Telekinesis rocks. jp, You have read "The Girl with the Silver Eyes" haven't you? I think you'd love it. Just a hunch.
you know, i haven't read it, because when i first heard of it it struck me as such a shameless x-men ripoff, and being the marvel addict that i am i was endlessly offended by that. but i'm loving heroes, and i'm all atwitter about the final harry potter . . . perhaps i've grown more forgiving in my old age. there are only so many ideas to go around, after all, and if you're going to borrow from one, stan lee's are pretty good. besides, "thalidomide" is such an alluring word . . .
JP -- very crisp.
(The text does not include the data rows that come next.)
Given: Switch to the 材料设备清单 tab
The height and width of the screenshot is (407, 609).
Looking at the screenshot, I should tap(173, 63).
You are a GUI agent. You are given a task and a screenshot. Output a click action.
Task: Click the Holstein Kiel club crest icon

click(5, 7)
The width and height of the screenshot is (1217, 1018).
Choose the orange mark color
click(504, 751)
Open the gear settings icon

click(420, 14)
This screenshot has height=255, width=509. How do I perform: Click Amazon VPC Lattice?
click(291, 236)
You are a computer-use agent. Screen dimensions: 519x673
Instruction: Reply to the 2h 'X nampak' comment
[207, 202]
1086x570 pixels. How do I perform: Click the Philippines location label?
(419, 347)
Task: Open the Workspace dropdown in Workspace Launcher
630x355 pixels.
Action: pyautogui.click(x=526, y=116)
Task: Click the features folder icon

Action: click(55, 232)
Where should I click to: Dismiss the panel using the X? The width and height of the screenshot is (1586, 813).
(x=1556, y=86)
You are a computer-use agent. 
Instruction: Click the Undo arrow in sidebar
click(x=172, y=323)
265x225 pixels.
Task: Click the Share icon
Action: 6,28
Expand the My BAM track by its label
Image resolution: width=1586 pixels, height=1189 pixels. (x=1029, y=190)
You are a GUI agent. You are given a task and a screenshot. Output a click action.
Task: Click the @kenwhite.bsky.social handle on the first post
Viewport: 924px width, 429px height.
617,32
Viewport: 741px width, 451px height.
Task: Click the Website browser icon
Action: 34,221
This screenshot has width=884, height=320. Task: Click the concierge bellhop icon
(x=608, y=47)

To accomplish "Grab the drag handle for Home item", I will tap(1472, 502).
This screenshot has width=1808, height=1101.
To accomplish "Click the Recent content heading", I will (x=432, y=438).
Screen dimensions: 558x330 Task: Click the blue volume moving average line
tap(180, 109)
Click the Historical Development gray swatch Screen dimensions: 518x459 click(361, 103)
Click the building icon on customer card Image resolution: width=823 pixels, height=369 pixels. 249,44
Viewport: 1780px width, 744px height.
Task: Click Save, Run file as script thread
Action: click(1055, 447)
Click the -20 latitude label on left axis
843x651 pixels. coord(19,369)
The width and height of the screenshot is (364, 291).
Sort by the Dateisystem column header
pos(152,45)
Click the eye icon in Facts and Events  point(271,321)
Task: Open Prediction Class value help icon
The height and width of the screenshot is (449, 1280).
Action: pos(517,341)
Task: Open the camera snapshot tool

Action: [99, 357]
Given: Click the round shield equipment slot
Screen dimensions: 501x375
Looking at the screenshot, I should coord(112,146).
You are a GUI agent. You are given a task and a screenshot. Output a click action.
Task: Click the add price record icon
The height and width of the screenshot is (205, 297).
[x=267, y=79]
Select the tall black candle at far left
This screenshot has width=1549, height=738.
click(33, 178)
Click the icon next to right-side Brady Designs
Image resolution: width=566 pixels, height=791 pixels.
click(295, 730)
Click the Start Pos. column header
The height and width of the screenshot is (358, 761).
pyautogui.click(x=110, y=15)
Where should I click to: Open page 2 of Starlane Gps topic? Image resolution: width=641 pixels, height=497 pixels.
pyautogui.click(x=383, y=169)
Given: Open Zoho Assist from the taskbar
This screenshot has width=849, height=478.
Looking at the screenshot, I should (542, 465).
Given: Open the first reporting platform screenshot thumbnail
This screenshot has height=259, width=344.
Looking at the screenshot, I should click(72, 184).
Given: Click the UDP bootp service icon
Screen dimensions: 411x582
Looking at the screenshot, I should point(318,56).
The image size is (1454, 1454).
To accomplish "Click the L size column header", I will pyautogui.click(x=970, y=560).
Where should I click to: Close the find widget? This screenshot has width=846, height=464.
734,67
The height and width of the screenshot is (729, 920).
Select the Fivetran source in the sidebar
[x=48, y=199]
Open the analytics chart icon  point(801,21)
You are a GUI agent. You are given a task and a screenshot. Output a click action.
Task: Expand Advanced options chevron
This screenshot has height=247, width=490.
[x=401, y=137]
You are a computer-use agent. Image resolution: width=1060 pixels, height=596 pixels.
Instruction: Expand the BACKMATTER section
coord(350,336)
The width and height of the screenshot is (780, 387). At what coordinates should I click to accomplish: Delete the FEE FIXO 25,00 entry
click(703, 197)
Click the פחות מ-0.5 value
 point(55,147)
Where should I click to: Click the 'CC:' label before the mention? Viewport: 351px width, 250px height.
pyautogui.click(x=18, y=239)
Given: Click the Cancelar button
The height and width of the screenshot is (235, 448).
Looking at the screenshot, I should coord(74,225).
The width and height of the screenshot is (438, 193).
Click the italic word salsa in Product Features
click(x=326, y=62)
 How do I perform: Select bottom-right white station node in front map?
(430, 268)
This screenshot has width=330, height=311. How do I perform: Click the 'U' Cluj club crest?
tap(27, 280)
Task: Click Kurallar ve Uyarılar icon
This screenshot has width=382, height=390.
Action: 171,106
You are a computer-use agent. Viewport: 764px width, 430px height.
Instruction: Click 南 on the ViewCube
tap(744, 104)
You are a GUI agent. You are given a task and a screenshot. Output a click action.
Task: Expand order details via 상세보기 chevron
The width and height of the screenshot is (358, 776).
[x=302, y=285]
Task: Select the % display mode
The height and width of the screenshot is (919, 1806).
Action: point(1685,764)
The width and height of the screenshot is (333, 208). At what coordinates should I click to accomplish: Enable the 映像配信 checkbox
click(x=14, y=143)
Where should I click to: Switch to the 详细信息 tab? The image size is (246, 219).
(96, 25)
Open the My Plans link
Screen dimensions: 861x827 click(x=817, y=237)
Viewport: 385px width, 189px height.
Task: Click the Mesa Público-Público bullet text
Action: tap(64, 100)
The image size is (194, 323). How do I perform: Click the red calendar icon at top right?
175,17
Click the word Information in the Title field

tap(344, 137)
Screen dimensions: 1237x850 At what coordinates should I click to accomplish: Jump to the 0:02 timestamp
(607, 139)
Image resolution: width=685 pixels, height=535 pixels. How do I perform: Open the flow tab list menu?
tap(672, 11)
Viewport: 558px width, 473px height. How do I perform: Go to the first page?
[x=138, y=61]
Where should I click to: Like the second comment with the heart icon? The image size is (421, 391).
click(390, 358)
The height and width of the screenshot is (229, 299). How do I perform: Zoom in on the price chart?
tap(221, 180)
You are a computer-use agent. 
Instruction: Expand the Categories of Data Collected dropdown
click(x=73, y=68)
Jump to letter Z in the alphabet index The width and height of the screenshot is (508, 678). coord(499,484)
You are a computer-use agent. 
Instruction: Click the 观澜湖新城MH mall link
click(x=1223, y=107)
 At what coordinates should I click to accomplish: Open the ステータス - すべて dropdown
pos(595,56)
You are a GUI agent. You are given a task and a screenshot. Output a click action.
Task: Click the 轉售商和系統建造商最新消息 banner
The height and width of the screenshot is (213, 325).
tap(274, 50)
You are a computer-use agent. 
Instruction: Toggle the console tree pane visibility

I like.
In compound adjectives preceding the noun, doesn't it come down to the writer's judgement of whether dropping the hyphen will create confusion?
"I ate three pickled onion pancakes" should take a hyphen, but, as you mentioned, "sky blue sweater" doesn't need one.
By the way, in your view, is "the writer" a he or a she?
it is ultimately a matter of smoothing out the reading, jjb. the context of the material and assumptions about what sort of language the reader will be familiar with should both come into play. for example, the new yorker might hyphenate something like "mental health," just to be on the strict and safe side, whereas an academic publication, or probably even a newspaper, would leave it open, assuming (i'd say correctly) that most people would figure it out without too much effort. the general rule about compound modifiers exists as a guideline, and like all guidelines it is open to tweaking and disregard.
i'm not sure i understand your question about the writer's gender. are you asking if i prefer "he" or "she" when referring to an anonymous or indefinite party? if so, i tend to go with "he or she." it's sometimes cumbersome, but it's always fair.
I knew I wasn't the only eighth-grader with an imaginary boyfriend named Tom Mozart.